I stopped in not long after they opened a while back. This was based mostly on info from social media. They were pouring beers by Occidental, Breakside, Burnside, Ninkasi and Oakshire. They also have a small selection of bottles. Good stuff.

What goes good with great beer? Great pizza, of course. For me, great crust is the most important element of good pizza. Atomic has it. They make their own dough and the sauces are handmade, as well. When baked, the crust is crisp and crunchy without being too hard.

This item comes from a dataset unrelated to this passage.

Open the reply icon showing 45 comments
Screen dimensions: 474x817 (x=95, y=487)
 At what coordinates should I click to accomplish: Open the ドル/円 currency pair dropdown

I think it could use a bit more salt, but that's a personal preference easily addressed with a salt shaker after the fact.

Main ingredients
Another cool aspect of this place is its connection to the nearby Hollywood Theater. Folks who attend movies and other events at the theater can purchase Atomic Pizza via a pie hole in the main lobby. If you look at the sidewalk space between the two entities, you wouldn't think a connection possible. But this is an old building with catacomb-like passages. 

Atomic can't serve you a beer from the pie hole. No worries, though, because Hollywood Theater has a decent tap selection of its own. When I stopped in to watch The Wrath of Khan for the millionth time back in mid-April, the theater was pouring Occidental Kolsch and beers from Deschutes, Laurelwood, Ninkasi and Lagunitas. And Miller High Life by the (16 oz) can. It doesn't get much better.

The pie hole defined
This area is undergoing a rejuvenation process. A long-empty space next to the theater is now filled with a new building. I believe these are apartments or condos with shops below. New businesses have opened along this strip and the amount of foot and bike traffic is amazing. I live close-by as the crow flies, so I'm happy to see this happening.

By the way, Atomic Pizza has another shop in the Overlook neighborhood on North Killingsworth St. That's actually their original store. I haven't been there, but I understand they offer the same selection of great pies and beers there. No theater, though, unfortunately.

A view from Atomic Pizza to the Theater
Speaking of the theater, this place has some history. It opened in 1926, smack dab in the middle of Prohibition and silent films. No beer or wine served then, folks. It was an odd setting for a theater, remote from downtown. In those days, Sandy Blvd. had streetcar and automobile access. It was considered a luxury theater.

After difficult times in the 1970s, the theater was listed in the National Register of Historic Places in 1983. The non-profit group, Film Action Oregon, bought the place in 1997 and has worked to refurbish it ever since. Today, they screen films from all over the world and support Oregon-based independent film projects. Cool stuff.

New marquee coming soon
Part of the renewal project involved a fundraising campaign to purchase a new marquee for the old girl. That campaign exceeded its goal in late 2011 and the new marquee has been under construction. They hope to get it on the building by summer. More improvements are also planned and you can donate to the cause on their website here if you wish.

Good times in the Hollywood District.